The Monkey's Voyage: How Improbable Journeys Shaped the History of Life by Alan de Queiroz | January 2014 | Basic Books | Hardcover $27.99
★ ★ ★ ★
I found The Monkey's Voyage surprisingly amusing; the narrative "feel" of it makes it appropriate for casual reading as well as academic. It reads as though one is having a nice discussion with someone who is clearly well-versed in his subject but who can't hide his amicable humor -- or, in some instances, his sharp snark. I don't know the author personally, obviously, but this book makes a nice contrast to those cases (all-too-common in science writing) where the author seems to be impatiently talking down to or obliviously over the head of the reader, or where the story could be quite interesting if only the voice that was telling it wasn't so dry and robotic.
Alan de Queiroz's first full book serves as a kind of primer on biogeography, the study of the distribution of species across our planet (or the "analysis of the spatial distributions of organisms" if you want to get fancy).
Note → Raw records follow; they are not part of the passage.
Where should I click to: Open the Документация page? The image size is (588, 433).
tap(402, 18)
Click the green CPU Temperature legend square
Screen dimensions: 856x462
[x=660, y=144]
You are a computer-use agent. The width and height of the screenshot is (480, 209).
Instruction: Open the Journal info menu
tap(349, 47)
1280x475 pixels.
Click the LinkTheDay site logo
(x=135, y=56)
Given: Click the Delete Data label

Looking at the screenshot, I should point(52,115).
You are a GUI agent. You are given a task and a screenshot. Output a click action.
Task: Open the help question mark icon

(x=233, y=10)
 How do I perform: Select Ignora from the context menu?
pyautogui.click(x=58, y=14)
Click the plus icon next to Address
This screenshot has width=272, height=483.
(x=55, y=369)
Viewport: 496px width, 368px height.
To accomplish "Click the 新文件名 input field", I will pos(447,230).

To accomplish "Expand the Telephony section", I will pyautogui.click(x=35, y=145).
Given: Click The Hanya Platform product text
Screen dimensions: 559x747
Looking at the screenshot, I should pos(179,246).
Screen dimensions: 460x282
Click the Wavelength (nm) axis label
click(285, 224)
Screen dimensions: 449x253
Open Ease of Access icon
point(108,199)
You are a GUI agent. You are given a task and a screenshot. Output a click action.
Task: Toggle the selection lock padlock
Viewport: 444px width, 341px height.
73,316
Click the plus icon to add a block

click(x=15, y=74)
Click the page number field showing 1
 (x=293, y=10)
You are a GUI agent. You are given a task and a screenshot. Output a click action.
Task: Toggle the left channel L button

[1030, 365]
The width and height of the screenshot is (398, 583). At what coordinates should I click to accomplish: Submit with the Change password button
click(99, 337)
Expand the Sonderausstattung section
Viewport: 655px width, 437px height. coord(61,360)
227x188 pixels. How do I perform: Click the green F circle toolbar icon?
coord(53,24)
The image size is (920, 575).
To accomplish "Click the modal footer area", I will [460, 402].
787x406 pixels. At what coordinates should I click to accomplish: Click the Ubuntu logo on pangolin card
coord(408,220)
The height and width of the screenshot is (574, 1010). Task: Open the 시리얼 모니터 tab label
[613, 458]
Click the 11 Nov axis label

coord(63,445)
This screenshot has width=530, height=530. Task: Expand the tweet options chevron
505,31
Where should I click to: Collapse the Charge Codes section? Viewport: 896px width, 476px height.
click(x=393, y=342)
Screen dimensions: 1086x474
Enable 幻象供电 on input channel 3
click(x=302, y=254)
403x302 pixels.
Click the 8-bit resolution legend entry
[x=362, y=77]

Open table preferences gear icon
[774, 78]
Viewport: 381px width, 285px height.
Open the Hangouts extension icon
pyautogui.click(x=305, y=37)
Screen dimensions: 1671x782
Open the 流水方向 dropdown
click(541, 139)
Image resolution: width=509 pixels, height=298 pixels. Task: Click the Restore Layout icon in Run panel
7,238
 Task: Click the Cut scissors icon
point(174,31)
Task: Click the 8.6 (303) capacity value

Well, perhaps it isn't so much a primer -- though the author does patiently explain some of the basic concepts of the field -- as a sort of history of the development of biogeography as a science, like a narrative tour of sorts. I don't have the patience to offer a full summary and detailed critique, but if you find yourself intrigued and want to get more in-depth analysis I recommend this article by Nick Matzke at Panda's Thumb, including the wonderful discussion in the comments.
My impression is that The Monkey's Voyage is written for a semi-scientific audience, by which I mean one should definitely already be familiar with the basics of ecology and evolutionary biology but needn't be a professional in the field. Certain unavoidable terms (vicariance, dispersal, taxon, cladistics, etc.) are briefly and nicely explained, but a quick familiarity is definitely expected of the reader. Maps and charts and things aid understanding, if you can decipher them. Bits of snark make for an amusing, if not entirely neutral, read (though the author never claims neutral ground). My favorite example of this can be found on pages 89-90, in an examination of Gary Nelson and Norm Platnick's particularly enthusiastic insistence on a certain point of view: "It's a grand vision for humanity, placing us within the great story of the fragmentation of the world's biotas through continental drift. It's an epitome of the Croizatian vision that 'Earth and life evolve together.' It's . . . [page turn] . . . also completely looney."
I'd recommend this for those who are curious about biogeography (obviously) as well as those who might like a somewhat idiosyncratic glimpse of some of the less-than-gentlemanly "feuds" that can erupt between scientists when their major hypotheses are at odds.
Other worthwhile reviews of this book:
At Panda's Thumb, by Nick Matzke
At the New York Times, by Jonathan Weiner
At the Wall Street Journal, by Richard Conniff
Incidentally, the author's wife keeps a lovely little blog called Tiny Natural World, which I've been aimlessly wandering around in for the past 30 minutes -- take a look if you're into that sort of thing.
de Queiroz, Alan. The Monkey's Voyage: How Improbable Journeys Shaped the History of Life. New York: Basic Books, 2013. Print.
I received a free copy of this book from Basic Books via a Goodreads giveaway in exchange for an honest review.
I am not compensated, monetarily or otherwise, for reviews of books or other products.